--- RECORDS FOR PROCESSING ---
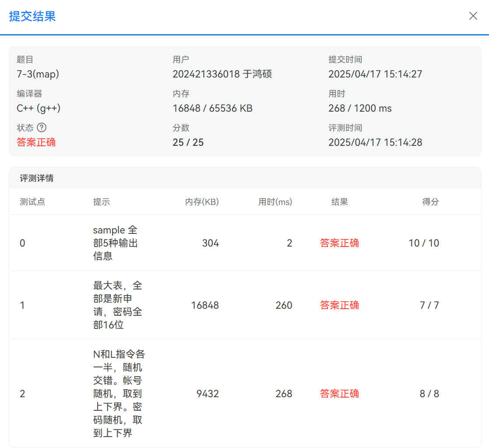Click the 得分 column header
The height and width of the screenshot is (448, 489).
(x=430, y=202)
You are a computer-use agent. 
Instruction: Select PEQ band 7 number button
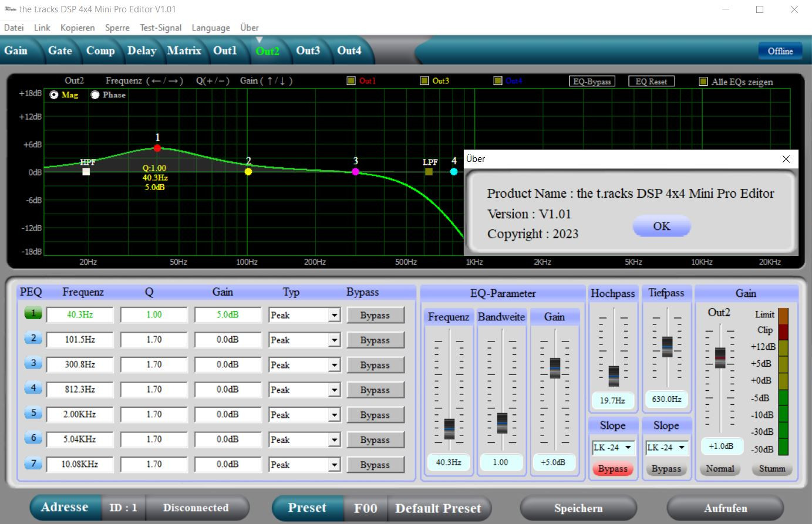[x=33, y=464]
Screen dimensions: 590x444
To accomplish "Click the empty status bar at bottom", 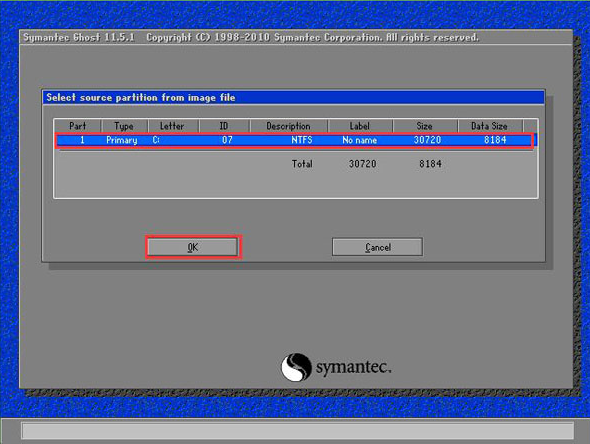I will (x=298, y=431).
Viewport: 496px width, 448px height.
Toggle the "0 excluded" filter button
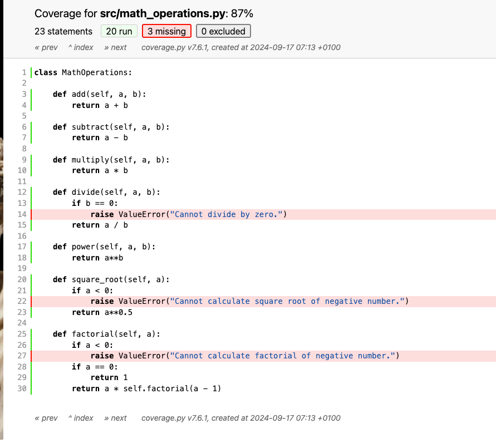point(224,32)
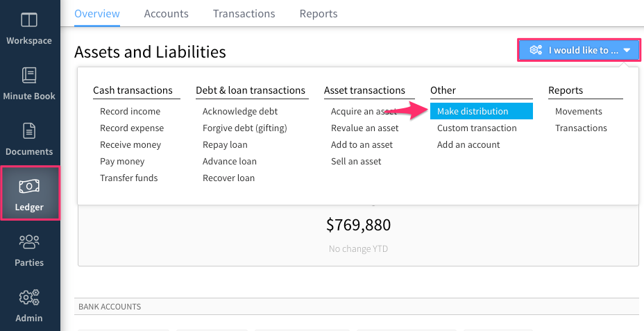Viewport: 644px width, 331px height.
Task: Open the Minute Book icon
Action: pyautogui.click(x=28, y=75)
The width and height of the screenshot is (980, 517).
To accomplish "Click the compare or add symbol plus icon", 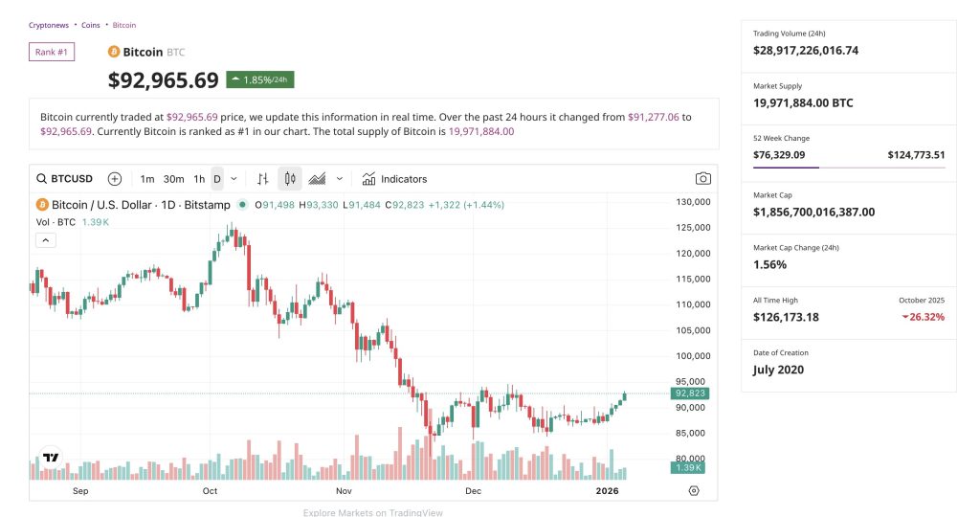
---
TASK PROMPT: Exactly as written, reproduce the lines from the one containing "Viewport: 496px width, 448px height." through the last line of the entries above, and leave every picture out.

SOLUTION:
Viewport: 496px width, 448px height.
Toggle the "0 excluded" filter button
point(224,32)
Viewport: 644px width, 331px height.
Task: Open the Minute Book icon
Action: pyautogui.click(x=28, y=75)
The width and height of the screenshot is (980, 517).
To accomplish "Click the compare or add symbol plus icon", 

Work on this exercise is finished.